LAKE FOREST, Calif. — The Southern California church headed by popular evangelical Pastor Rick Warren said his 27-year-old son committed suicide on Saturday.
Warren’s Saddleback Valley Community Church near Los Angeles said in a statement that Matthew Warren had struggled with mental illness and deep depression.
“Matthew was an incredibly kind, gentle and compassionate young man whose sweet spirit was encouragement and comfort to many,” the church’s statement said. “Unfortunately, he also suffered from mental illness resulting in deep depression and suicidal thoughts. Despite the best health care available, this was an illness that was never fully controlled and the emotional pain resulted in his decision to take his life.”
Warren, the author of the multimillion-selling book “The Purpose Driven Life,” said in an email to church staff that he and his wife had enjoyed a fun Friday evening with their son. But Matthew Warren took his life Saturday after “a momentary wave of despair at his home.”

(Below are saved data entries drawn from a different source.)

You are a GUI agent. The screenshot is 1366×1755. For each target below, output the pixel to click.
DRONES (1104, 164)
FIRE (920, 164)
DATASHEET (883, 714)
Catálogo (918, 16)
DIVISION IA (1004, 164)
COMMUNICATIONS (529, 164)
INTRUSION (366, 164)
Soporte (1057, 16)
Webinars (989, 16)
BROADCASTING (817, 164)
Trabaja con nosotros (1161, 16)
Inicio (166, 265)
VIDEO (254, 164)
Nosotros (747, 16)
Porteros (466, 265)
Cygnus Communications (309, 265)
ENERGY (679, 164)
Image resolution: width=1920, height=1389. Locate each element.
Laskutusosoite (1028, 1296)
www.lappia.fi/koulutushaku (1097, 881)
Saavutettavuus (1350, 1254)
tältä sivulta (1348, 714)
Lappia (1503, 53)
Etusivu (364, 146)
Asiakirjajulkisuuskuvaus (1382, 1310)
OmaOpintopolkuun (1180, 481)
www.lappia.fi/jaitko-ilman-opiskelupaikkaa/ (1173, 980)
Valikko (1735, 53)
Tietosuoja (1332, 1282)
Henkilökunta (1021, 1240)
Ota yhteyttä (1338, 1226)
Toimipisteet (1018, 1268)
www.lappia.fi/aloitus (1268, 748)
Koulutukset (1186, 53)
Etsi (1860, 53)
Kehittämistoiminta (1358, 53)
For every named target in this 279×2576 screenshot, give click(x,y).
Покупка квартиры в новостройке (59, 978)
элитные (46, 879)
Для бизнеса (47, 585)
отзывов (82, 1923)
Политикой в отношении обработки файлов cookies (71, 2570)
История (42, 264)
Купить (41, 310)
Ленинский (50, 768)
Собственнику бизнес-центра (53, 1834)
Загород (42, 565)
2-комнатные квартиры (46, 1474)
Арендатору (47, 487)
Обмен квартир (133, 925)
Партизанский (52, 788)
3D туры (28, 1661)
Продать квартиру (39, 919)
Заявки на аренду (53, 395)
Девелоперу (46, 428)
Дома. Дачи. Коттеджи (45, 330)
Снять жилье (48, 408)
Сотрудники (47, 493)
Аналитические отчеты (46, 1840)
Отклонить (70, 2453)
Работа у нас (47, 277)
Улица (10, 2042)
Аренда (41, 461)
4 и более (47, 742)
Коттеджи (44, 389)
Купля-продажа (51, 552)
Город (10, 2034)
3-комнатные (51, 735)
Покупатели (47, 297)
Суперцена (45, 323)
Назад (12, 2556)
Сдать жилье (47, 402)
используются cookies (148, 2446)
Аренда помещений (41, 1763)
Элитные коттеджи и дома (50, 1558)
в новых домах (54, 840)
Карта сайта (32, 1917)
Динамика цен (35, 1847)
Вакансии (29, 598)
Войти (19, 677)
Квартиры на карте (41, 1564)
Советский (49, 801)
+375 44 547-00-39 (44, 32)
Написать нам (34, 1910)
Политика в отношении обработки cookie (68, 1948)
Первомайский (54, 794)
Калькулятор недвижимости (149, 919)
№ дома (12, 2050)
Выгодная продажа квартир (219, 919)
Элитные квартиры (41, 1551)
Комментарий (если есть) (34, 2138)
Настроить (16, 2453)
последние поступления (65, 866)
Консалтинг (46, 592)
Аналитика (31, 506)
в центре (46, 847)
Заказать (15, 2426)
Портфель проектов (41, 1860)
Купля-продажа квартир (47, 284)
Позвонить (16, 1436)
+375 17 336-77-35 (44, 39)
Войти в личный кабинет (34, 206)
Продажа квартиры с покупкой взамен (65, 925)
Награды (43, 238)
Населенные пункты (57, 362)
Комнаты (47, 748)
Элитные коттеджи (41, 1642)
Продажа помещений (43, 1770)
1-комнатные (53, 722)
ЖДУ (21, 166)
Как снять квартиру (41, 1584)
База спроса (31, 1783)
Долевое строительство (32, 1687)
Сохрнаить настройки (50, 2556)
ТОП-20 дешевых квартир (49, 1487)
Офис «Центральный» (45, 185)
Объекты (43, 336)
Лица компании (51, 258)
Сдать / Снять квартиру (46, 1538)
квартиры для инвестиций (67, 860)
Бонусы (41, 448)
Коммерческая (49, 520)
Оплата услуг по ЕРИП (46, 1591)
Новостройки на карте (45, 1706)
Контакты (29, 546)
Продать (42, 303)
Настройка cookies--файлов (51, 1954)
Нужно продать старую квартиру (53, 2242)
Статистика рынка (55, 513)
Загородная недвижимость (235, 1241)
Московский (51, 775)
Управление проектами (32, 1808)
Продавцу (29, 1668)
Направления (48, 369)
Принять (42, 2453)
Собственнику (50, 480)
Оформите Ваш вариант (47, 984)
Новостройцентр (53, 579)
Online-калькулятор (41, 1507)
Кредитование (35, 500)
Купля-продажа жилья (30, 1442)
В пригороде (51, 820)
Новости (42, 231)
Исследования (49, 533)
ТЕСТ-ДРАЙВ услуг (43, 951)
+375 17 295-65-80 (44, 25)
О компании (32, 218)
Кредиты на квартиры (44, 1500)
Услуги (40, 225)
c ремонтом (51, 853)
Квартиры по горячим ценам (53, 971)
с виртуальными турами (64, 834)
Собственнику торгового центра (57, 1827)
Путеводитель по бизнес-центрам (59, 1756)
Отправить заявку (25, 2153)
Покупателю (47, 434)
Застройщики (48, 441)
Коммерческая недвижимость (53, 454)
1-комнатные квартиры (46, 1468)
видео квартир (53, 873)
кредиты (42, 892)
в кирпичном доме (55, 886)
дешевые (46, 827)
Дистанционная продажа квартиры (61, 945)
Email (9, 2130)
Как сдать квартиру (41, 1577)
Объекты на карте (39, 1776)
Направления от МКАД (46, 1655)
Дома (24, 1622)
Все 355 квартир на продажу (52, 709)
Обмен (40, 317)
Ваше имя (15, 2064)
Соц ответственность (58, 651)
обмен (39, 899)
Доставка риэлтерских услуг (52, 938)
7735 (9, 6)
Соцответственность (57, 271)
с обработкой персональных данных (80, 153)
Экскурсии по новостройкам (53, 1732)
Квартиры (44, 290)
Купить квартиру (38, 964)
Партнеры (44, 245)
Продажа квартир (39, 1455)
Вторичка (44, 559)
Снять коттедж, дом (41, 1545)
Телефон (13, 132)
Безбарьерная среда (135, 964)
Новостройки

Over the years, Matthew Warren had been treated by America’s best doctors, medication, counselors and prayers for healing, Warren said.
“You who watched Matthew grow up knew he was an incredibly kind, gentle and compassionate man,” he wrote. “He had a brilliant intellect and a gift for sensing who was most in pain or most uncomfortable in a room. He’d then make a beeline to that person to engage and encourage them.”
Saddleback’s website says that about 20,000 people attend weekend services at the Orange County church.
In 2008, the church sponsored a presidential forum with Barack Obama and Republican John McCain. Obama and Republican nominee Mitt Romney had been invited to a similar forum last fall, but Warren canceled it, saying the campaign had become too uncivil.
Warren was named the top newsmaker of the year for 2009 by the Religion Newswriters Association, gaining attention with his invocation at Obama’s first inauguration and comments in the aftermath of California’s Proposition 8, which overturned gay marriage.
Warren also has made headlines for his fundraising abilities, raking in more than $2.4 million after making a plea for donations in 2010 to fill a $900,000 deficit at his Southern California megachurch.
The evangelical pastor made similar pleas after Hurricane Katrina and the 2004 Asian tsunami, raising $1.7 million and $1.6 million from Saddleback parishioners.